As an investor, I really blew this one.

Bruce Wallace

Back in 2007, I had a chance to make an investment that would have provided me a guaranteed – absolutely, positively guaranteed return of 18%.

And I blew it. I didn’t pull the trigger and begin hoarding the asset I utilize in this business every single month.

It would have been so simple to invest $4,920 in enough of this asset that would have covered me for at least a decade. And, more than give me an 18% return, actually would have protected me against 18% inflation.


What idiot would have missed this? It was advertised. There were news stories about it and it was talked about for weeks at a store I visit at least three times each week in Ashland. How could any knucklehead miss it? I had the funds, I had the information – sadly, I just didn’t think ahead.

That magic investment?

The Forever stamp.

Priced at 41-cents in 2007, is now 50-cents. That little flag stamp which sends out Boone County Journal bills etc. was an outstanding idea by the US Postal Service as most bought a few more stamps right before the price jump each year, but few of us bought five grand worth of stamps.

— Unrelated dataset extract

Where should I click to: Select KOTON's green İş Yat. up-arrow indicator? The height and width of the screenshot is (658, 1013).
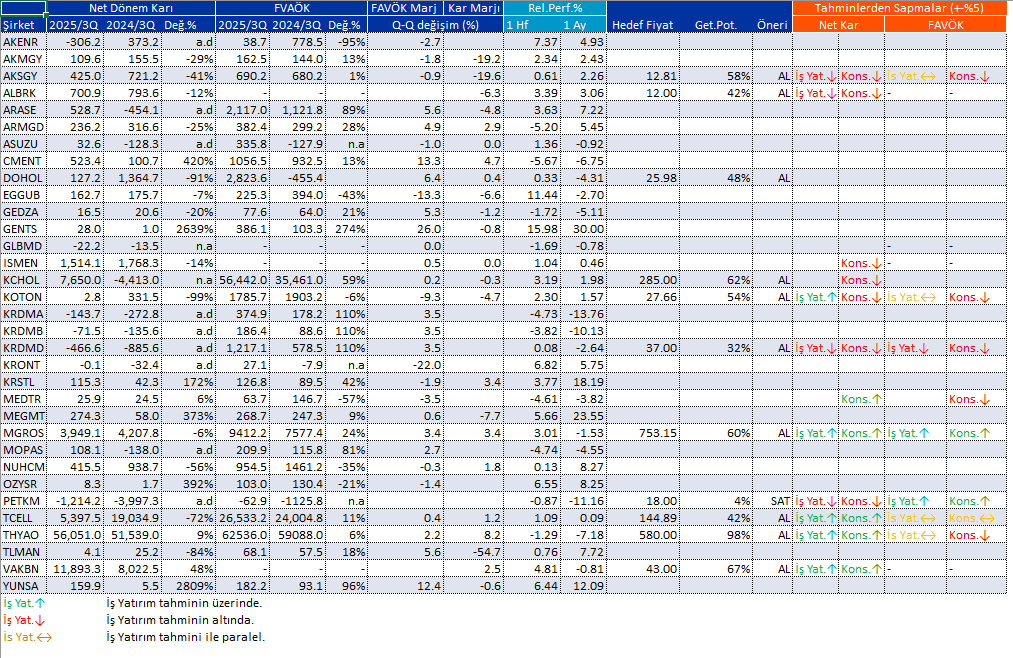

It worked for the post office just as much because they have one stamp to work with and we don’t have to buy additional 1-cent or two-cent stamps to add onto old out-dated stamps.

So, the postal service hit a home run with their ‘forever stamp’ idea. And why don’t more businesses or products utilize the same marketing idea?

The economic premise of the Forever Stamp is to pull in enough revenue to keep the post office delivering the mail for a few more years.

And maybe make a profit.

So why not a few other businesses offering “forever” products, such as:

Forever Phones – If you could lock in the price at $2,500 today, you might be laughing in another decade when phones cost the price of a low-mileage, used Toyota Camry.

Forever Water/Sewer rates – maybe the City of Ashland could avoid the practice of multiple price hikes in a year if they just give us one, ultimate price hike and guarantee it “forever.”

Forever Gym Memberships – The Southern Boone YMCA might be wise to look at a combination donation for their new facility and “forever fee” to provide a lifetime membership to their workout facilities.

Forever winter gloves – At the rate they lose gloves and hats, what household budget wouldn’t be money ahead to invest in winter gear when the kiddos are toddlers, to last until they are at least 18?

Forever Tacos – My new-found love of Fuzzy’s Tacos would certainly make it easier on my wallet over the next decade, but my waistline would certainly pay the price.

Forever cable TV – Nah, never mind – I unplugged years ago and seems as though everyone else has had it with paying for the Golf Channel and never watching it.

Forever Health Insurance – Well, let’s not go crazy here. It’s not as though the government, hospital officials or anyone else has figured out what to do about health care and how to pay for it. And “forever” pricing isn’t likely the fix. But deciding to improve the current system might be the first step towards helping Americans be healthier.